Kathy, that's so awesome that the company will help out.
That was the first thing I did when I was thinking about taking this position in the company five years ago, was ask if the boss's boss would approve reimbursing an MLS degree. The company only reimburses $5000/year (when I started back in 1992, they were providing full reimbursement for both bachelors and graduate degrees; now, they only fully cover bachelors), and I'm factoring in annual increases in tuition and fees, so that $2000 is only an estimate. (I'm also thinking about using some of the 2007 reimbursement check to pay off my high-interest-rate credit card, and then pay off that part of the loan over the three years I'm in the program.)

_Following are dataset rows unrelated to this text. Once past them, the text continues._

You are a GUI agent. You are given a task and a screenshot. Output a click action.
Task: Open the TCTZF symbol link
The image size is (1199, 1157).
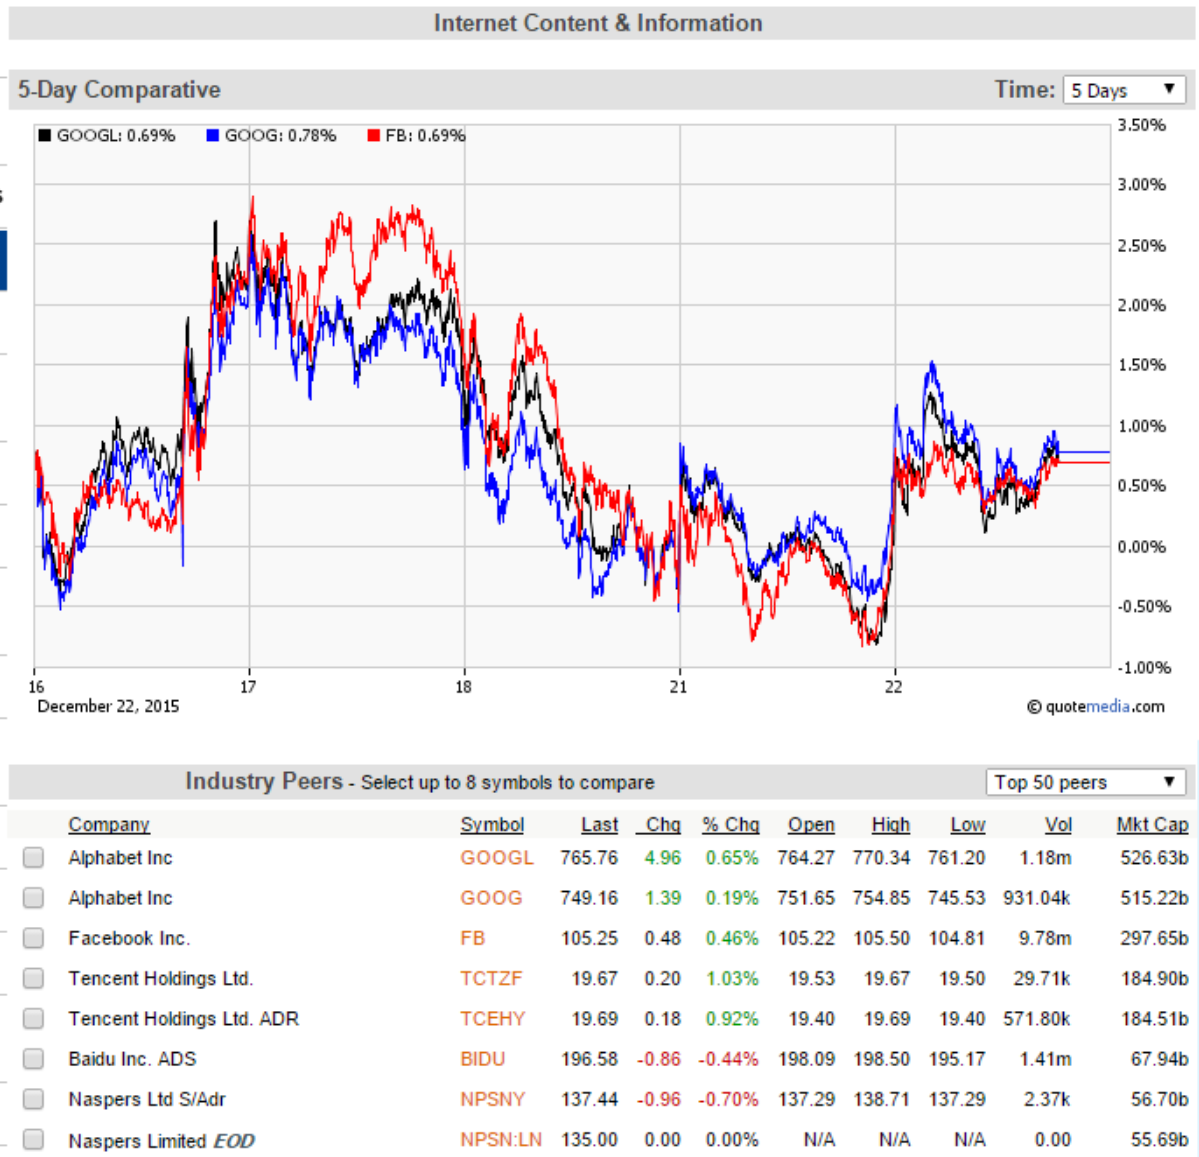tap(491, 978)
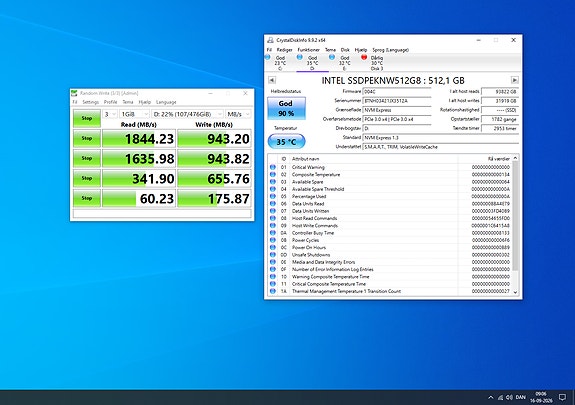
Task: Expand the 1GiB test size dropdown
Action: click(x=134, y=114)
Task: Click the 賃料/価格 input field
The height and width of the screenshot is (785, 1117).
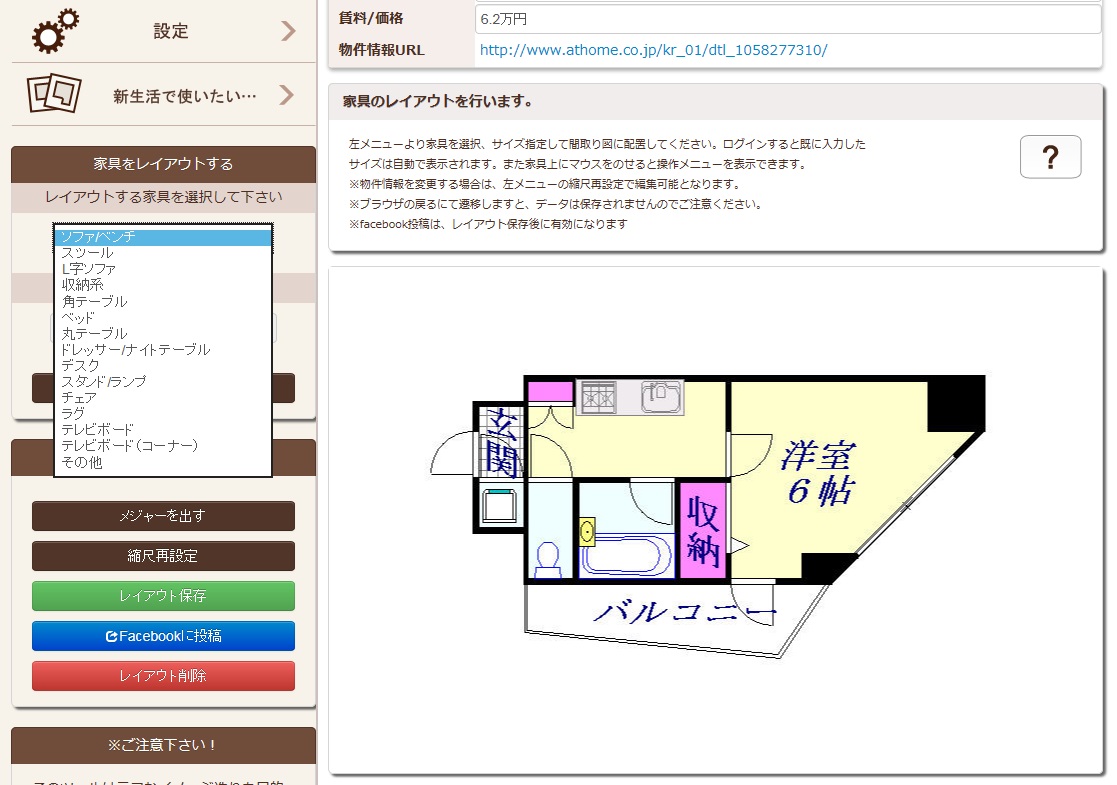Action: 787,19
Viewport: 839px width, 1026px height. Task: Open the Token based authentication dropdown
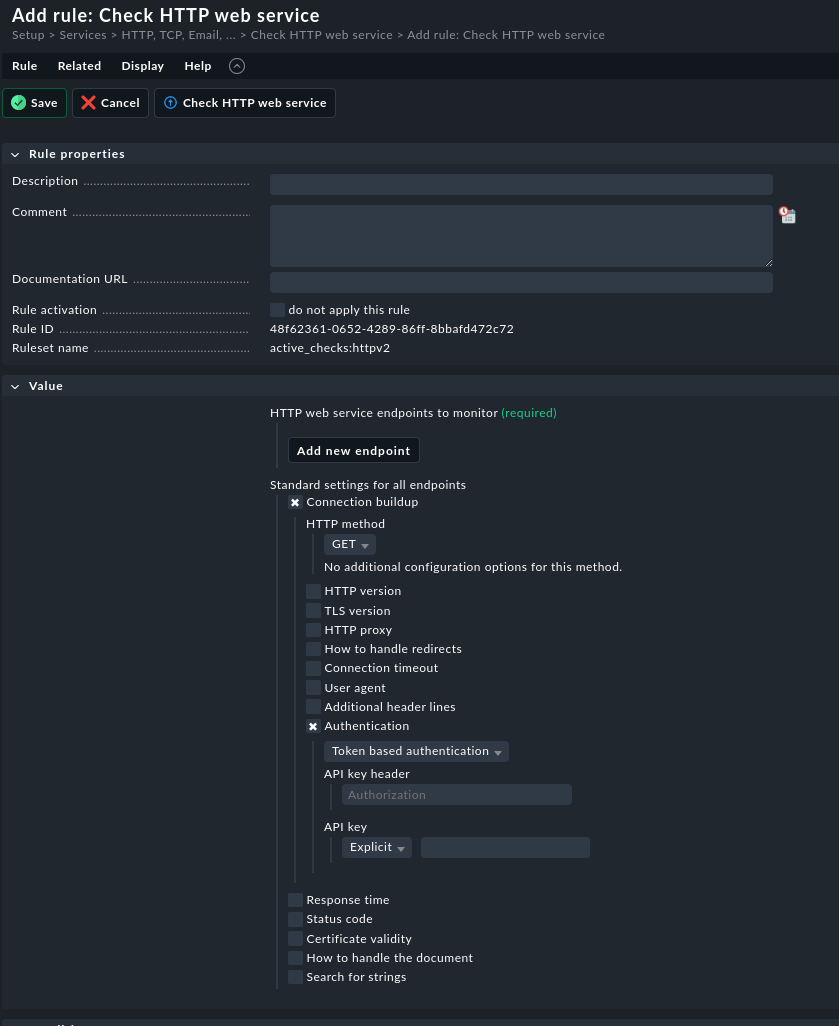416,752
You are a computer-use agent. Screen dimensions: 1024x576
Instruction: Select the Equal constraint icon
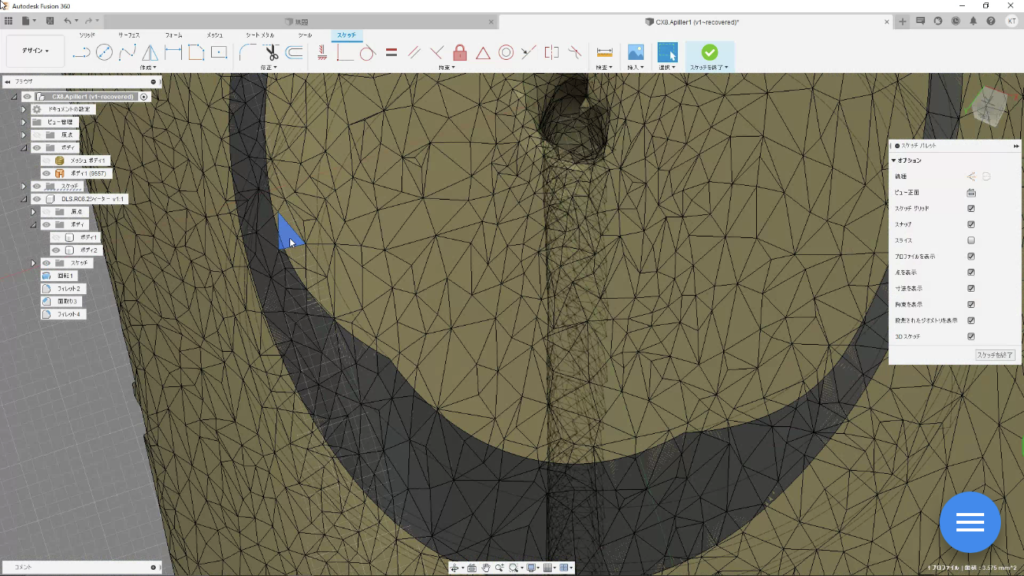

If there's a discrepancy in your favour between what you pay and what the full time students pay, some universities will charge you a make up fee that you have to pay in order to graduate. I had to pay an extra $2300, which nobody told me about until after I had started my program and the university kind of buried it in their regulations. (It wasn't on the Grad Faculty, Financial Services websites or in the Student Handbook, I had to go digging in the regs of the university.) So make sure to ask up front about that.
That really sucks! No, the LEEP (online) program is charged at the same rate as the on-campus one; the only difference is that LEEP's rate is factored as a four-credit rate, not per credit. We don't get the various on-campus student perks (insurance, etc.), but then, we don't have to pay for those perks, either.
And listen to me putting myself in with the LEEP students when I haven't even been accepted yet! Jeez, talk about making assumptions...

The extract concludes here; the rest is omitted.